Forget touch screens and voice recognition — what if you could control your computer just by looking at it? Gaze-based interaction has been around for 20 years, used mainly by people with disabilities. But the technology could be available to the masses soon, allowing users to move a cursor with their eyes, or turn the pages of an e-book without lifting a finger.
In Denmark, an eye-control research group has just turned itself into a business, hoping to be part of the next wave of usability.
If you look at the big names in eye-control technology, you'll notice that most companies are based in the U.S. or Northern Europe, places where there's enough private wealth or government support to help people with disabilities pay for pricey specialized equipment.
"But not everyone gets it," says usability expert Sune Alstrup Johansen, of the Gaze Group at the IT University of Copenhagen. "And obviously if you look at the rest of the world, a lot of people don't have access to these expensive eye trackers."

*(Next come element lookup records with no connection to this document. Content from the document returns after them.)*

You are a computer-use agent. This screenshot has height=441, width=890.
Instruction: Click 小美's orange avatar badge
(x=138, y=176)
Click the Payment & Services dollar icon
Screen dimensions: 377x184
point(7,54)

Johansen, a Ph.D. student, spent years working on the question of how to make the systems cheaper.
"After a while, we figured out that probably the best way is to go for a mass-market approach," he says, "where everybody would have this available."
Just over a year ago, Johansen and his colleagues spun off into The Eye Tribe, a company with the goal of making it possible for all people to control mobile devices with their eyes. He explains how it works:
"You have infrared light that is projected toward your face. And the infrared light is then reflected in your pupil. And by seeing those reflections, we can pretty easily — well, not easily," he adds with a laugh — "with our algorithms, we can easily calculate where you're looking."
The snag is the infrared light, which is not a standard feature on most smartphones and tablets. Johansen says that adding it wouldn't be a huge change, as it means switching out a filter on the camera that comes on most mobile devices.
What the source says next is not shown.